Large language models (LLMs) are a type of AI that can generate text, translate languages, write different kinds of creative content and answer your questions in an informative way. Unfortunately, they are becoming the latest emerging attack surface.

To address this, the Open Worldwide Application Security Project (OWASP) created a working group consisting of an international team of around 500 experts with over 125 active contributors with the purpose of identifying the top 10 security issues that developers and security teams need to address when building applications with LLMs. 

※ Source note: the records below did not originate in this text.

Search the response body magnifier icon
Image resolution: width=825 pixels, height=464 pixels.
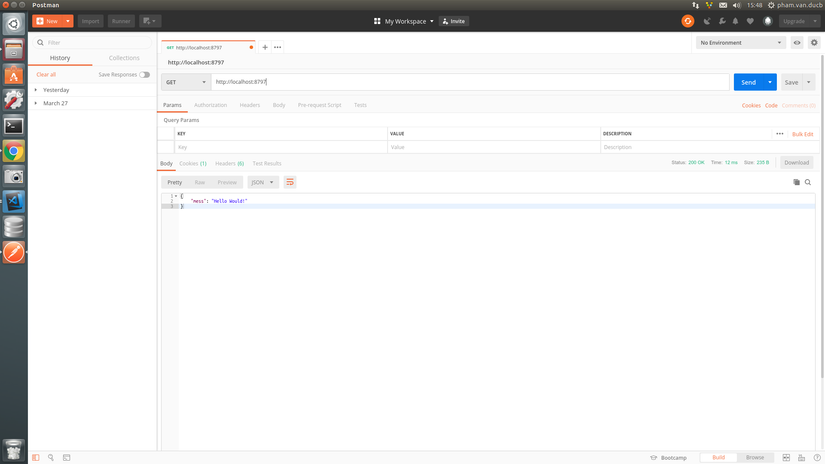(808, 182)
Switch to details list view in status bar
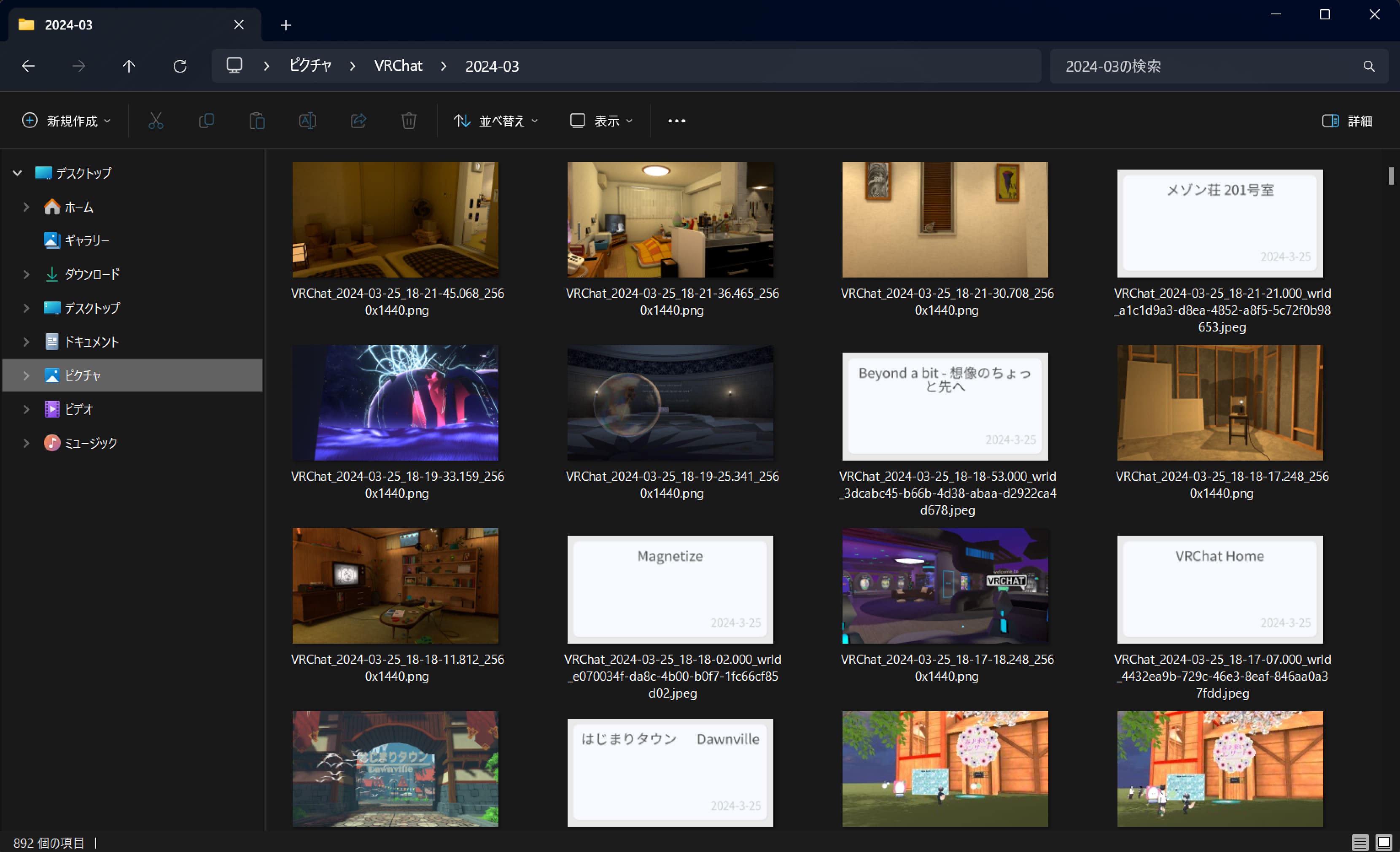 (1360, 842)
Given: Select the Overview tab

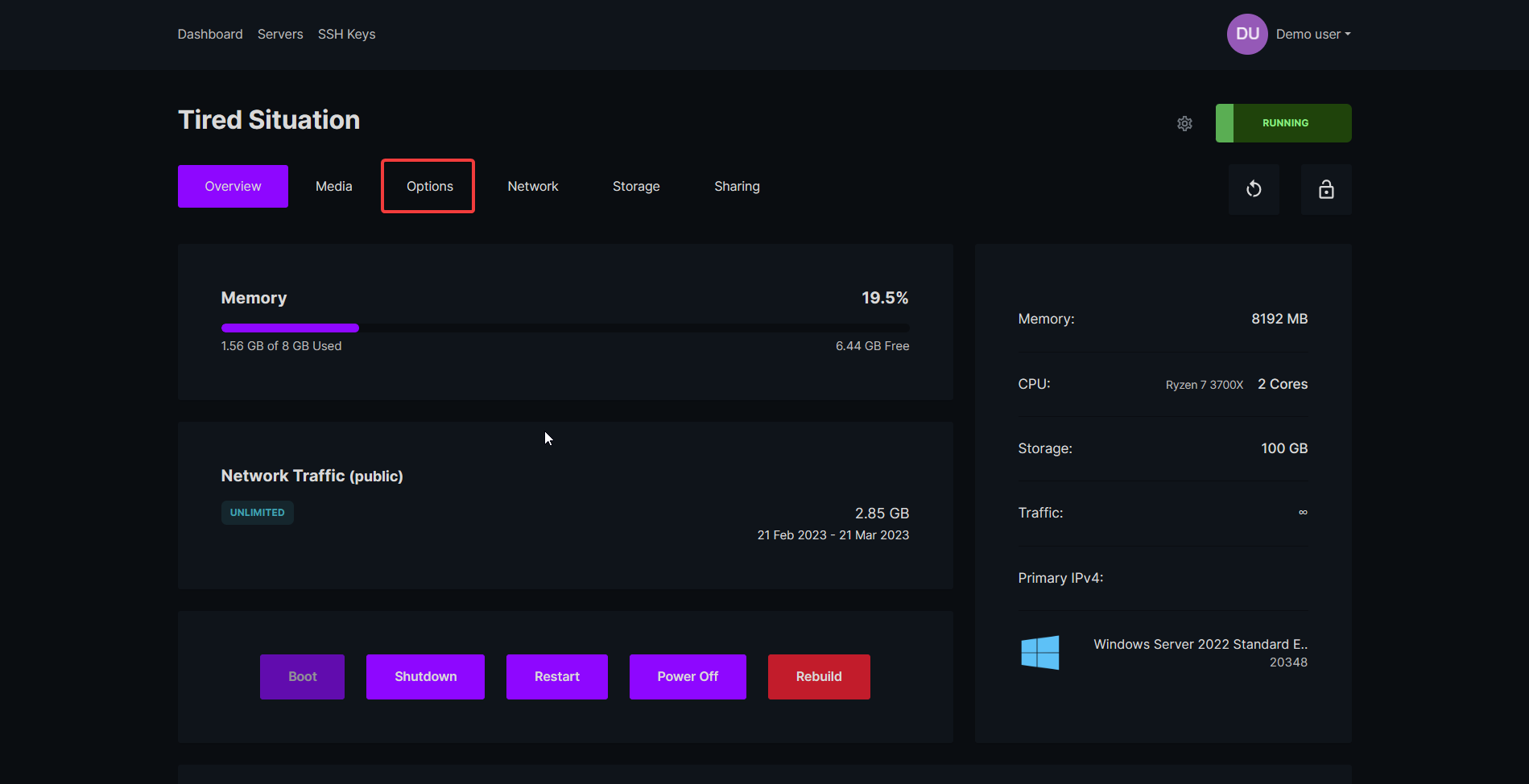Looking at the screenshot, I should [233, 186].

The OWASP LLM top 10 list identifies the 10 most critical security risks for LLMs. These risks include (listed in order of criticality):

  1. Prompt injection: Occurs when an attacker can inject malicious code or data into the prompt that is used to interact with an LLM; this can lead to the LLM generating unintended or malicious output, or to the LLM being taken over by the attacker.
  2. Insecure output handling: Occurs when LLM output is not properly sanitized or validated; this can lead to sensitive information being leaked, or to the LLM being used to carry out attacks against other systems.
  3. Training data poisoning: Occurs when an attacker can introduce malicious data into the training data used to train an LLM; this can cause the LLM to generate biased or incorrect output, or to be susceptible to attacks.
  4. Model denial of service: Occurs when an attacker can overwhelm an LLM with requests, causing it to crash or to become unresponsive; this can prevent legitimate users from using the LLM.
  5. Supply chain vulnerabilities: Occurs when an attacker can compromise the supply chain for an LLM, such as the software used to train the LLM or the hardware on which it is running. This can allow the attacker to gain access to the LLM or to install malicious code on it.
  6. Sensitive information disclosure: Occurs when sensitive information, such as passwords or credit card numbers, is not properly protected by an LLM; this can lead to this information being leaked to attackers.
  7. Insecure plugin design: Occurs when plugins or extensions for an LLM are not properly designed or implemented; this can allow attackers to exploit these plugins to gain access to the LLM or to take control of it.
  8. Excessive agency: Occurs when an LLM is given too much control over a system or process; this can allow the LLM to be used to carry out unauthorized actions, such as deleting data or changing system settings.
  9. Overreliance: Lack of human-in-the-loop validation of LLM output can expose systems or people to wrong or unsuitable content from LLMs, leading to problems in information, communication, security and even law.
  10. Model theft: This is stealing, copying, or leaking LLM models; the consequences are financial loss, losing edge over competitors and exposing confidential information.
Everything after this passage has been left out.